Migration der Form

Eine Fortsetzungsgeschichte. Marc Jacobs feiert den 40. Jahrestag des Summer of Love 1967 – und kein Aas bemerkt’s

Instantly beutete die Souvenirindustrie Robert Indianas „Instant Art“ aus

Robert Indianas „LOVE“ ist wieder da. Vier Buchstaben übereinander gestapelt, fein säuberlich, farblich freilich leicht psychedelisch ins Quadrat gesetzt. 1966, als der 38-jährige Künstler seine erste Serigrafie vorstellte, sah das so aus: Die Buchstaben waren knallrot, die größere Freifläche im rechten oberen Eck war blau, die kleinere im linken unteren Eck grün, wobei das Grün bis ins Innere des „O“ vordrang, das seinerseits die strenge Geometrie ein wenig durcheinander brachte, weil es – diagonal gesetzt – ganz offensichtlich aus dem Quadrat herauskullern wollte. In „LOVE“ wurde die hybride Ästhetik der späten 60er- und frühen 70er-Jahre, die zeitgenössische Kunst mit Popkultur, Werbung und politischem Protest verband, erstmals weithin populär.

Heute sieht es nun so aus: Die Buchstaben prangen silbern und golden auf weißem Grund, und es ist nicht das „O“, das die Geometrie irritiert. Nein, das „O“ sitzt da sehr ordentlich auf dem „E“, wobei beide Buchstaben leicht schräg gestellt sind. Diesmal sind vielmehr das „L“ und das „V“ verrutscht, und dabei haben sie sich so übereinander geschoben, dass ein anderes markantes Signet sichtbar wird: das von Louis Vuitton. Tatsächlich stiehlt sich Robert Indianas „LOVE“ mit einer Luxushandtasche eben jener Firma in das Straßenbild des Sommers 2007.

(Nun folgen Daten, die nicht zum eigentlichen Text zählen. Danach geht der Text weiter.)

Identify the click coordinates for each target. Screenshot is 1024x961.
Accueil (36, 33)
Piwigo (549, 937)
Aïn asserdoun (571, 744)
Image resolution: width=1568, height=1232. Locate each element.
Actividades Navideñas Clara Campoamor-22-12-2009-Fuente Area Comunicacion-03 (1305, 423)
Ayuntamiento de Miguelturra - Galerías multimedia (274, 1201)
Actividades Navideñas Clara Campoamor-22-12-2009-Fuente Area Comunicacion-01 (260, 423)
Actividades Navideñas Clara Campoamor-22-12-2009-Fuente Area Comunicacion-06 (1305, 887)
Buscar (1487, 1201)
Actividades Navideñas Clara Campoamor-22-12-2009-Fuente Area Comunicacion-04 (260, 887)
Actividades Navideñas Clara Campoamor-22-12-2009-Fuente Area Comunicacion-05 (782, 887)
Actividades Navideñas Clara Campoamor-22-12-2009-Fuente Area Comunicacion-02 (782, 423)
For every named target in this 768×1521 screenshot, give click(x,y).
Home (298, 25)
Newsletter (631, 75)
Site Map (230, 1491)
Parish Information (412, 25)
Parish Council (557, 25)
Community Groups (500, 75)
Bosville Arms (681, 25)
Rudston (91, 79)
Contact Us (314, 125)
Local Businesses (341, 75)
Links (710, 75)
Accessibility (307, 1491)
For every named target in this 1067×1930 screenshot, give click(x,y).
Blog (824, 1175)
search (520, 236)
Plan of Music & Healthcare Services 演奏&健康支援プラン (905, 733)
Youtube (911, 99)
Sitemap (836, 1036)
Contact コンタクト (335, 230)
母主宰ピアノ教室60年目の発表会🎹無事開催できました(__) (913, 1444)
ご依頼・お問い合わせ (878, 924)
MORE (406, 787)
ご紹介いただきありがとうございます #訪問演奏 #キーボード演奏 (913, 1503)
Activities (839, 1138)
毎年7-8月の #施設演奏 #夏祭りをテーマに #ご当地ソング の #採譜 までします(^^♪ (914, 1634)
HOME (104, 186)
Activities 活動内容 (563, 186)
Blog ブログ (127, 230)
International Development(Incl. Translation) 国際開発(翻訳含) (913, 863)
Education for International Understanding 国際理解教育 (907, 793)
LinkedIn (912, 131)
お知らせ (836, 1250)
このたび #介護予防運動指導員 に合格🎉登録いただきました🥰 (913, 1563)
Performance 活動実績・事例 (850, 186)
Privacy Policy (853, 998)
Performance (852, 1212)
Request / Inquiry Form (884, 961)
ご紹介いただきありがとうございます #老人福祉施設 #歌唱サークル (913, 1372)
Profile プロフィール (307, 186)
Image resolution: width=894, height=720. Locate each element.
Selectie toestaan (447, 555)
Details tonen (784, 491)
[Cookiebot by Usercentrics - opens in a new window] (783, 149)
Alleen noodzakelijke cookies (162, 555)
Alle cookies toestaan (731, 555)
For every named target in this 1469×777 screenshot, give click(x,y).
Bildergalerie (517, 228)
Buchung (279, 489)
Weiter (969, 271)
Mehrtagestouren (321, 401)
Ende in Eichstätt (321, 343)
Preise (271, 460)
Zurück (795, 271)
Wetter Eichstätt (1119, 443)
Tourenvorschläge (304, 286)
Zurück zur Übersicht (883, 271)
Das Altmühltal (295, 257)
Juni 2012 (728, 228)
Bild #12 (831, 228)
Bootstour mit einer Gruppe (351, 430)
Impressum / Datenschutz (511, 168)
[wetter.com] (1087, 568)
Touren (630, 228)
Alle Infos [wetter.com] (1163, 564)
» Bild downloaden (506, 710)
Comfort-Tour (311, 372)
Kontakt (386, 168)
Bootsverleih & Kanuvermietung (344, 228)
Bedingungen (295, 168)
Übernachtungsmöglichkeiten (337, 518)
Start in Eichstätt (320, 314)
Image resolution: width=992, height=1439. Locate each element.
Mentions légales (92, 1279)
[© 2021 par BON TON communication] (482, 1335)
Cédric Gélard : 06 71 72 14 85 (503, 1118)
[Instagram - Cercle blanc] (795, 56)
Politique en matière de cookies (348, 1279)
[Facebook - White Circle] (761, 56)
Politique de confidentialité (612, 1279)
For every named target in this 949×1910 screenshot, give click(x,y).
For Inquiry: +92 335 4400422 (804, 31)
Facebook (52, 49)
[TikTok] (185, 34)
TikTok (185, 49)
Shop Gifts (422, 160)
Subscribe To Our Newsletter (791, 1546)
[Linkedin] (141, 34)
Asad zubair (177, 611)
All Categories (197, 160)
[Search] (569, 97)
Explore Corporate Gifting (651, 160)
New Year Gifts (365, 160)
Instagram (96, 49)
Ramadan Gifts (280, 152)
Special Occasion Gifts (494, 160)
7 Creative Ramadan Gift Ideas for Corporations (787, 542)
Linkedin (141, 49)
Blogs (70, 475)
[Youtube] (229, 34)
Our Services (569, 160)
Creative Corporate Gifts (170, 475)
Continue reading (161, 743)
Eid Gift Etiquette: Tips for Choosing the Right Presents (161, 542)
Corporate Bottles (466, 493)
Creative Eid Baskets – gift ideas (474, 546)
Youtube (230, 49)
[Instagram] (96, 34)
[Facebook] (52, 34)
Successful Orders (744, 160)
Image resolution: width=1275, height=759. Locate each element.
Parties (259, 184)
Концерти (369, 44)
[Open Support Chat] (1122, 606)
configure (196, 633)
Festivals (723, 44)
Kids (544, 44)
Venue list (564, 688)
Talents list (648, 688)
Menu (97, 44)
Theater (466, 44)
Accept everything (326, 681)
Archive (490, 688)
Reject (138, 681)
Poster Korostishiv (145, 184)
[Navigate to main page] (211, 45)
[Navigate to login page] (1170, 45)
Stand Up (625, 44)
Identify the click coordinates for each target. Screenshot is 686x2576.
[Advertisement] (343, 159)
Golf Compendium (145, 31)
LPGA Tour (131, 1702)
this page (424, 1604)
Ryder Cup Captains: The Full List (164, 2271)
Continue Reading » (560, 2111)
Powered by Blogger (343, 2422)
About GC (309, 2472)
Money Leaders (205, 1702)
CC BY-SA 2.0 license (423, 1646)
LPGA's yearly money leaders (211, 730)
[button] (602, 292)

Nun könnte man sich kulturpessimistisch darüber entsetzen, dass ausgerechnet an seinem 40. Jahrestag der kulturrevolutionäre „Summer of Love“ so zu Markte getragen wird, über eines der großen Plakatmotive und Symbole der Pop Art, mit dem sie bis Haight Asbury und zu den Hippies vordrang.

Doch dann dockt das Motiv der Tasche, die Marc Jacobs im Rahmen seiner „Girl with a Monogrammed Bag“-Kollektion für Louis Vuitton entwarf, derart kongenial an Indianas abstrakte Popkomposition an, dass man etwas ganz anderes bedauert. Nicht ihre Verwurstung im Kommerz. Selbst die ist schönerweise schon Zitat. Denn seine „Instant Art“, wie Robert Indiana seine Grafiken und daraus hervorgehenden Skulpturen aus Wörtern, Ziffern und Buchstaben nannte, wurde sozusagen instantly von der Souvenirindustrie ausgebeutet, schließlich hatte er vergessen, sich das Copyright auf „LOVE“ zu sichern.

Nein, gerade weil „LOVE“ auf Kaffeetassen, Handtüchern, T-Shirts und schließlich, 1973, sogar als 8-Cent-Briefmarke (immerhin die bestverkaufte Briefmarke in der Geschichte des US-Postal-Service) rasend schnelle Verbreitung fand, bedauert man, dass heute kein Aas erkennt, dass Marc Jacobs zitiert, und was er zitiert. Es würde einen wundern, wüssten auch nur die Verkäufer in den Louis-Vuitton-Boutiquen darüber Bescheid.

Und dabei eignet sich Marc Jacobs Indianas „LOVE“ auf so ästhetisch subtile und ungeheuer respektvolle Weise an, dass es selbst zum Kunststück wurde. Der springende Punkt ist die Übernahme des diagonalen, die Symmetrie sprengenden „O“. Mit ihm kullert das wohl ausbalancierte, statische „LOVE“ endlich ins beweglich Rokokohafte und Scarlett Johansson darf nun mit Jean-Honoré Fragonard statt mit Robert Indiana kokettieren.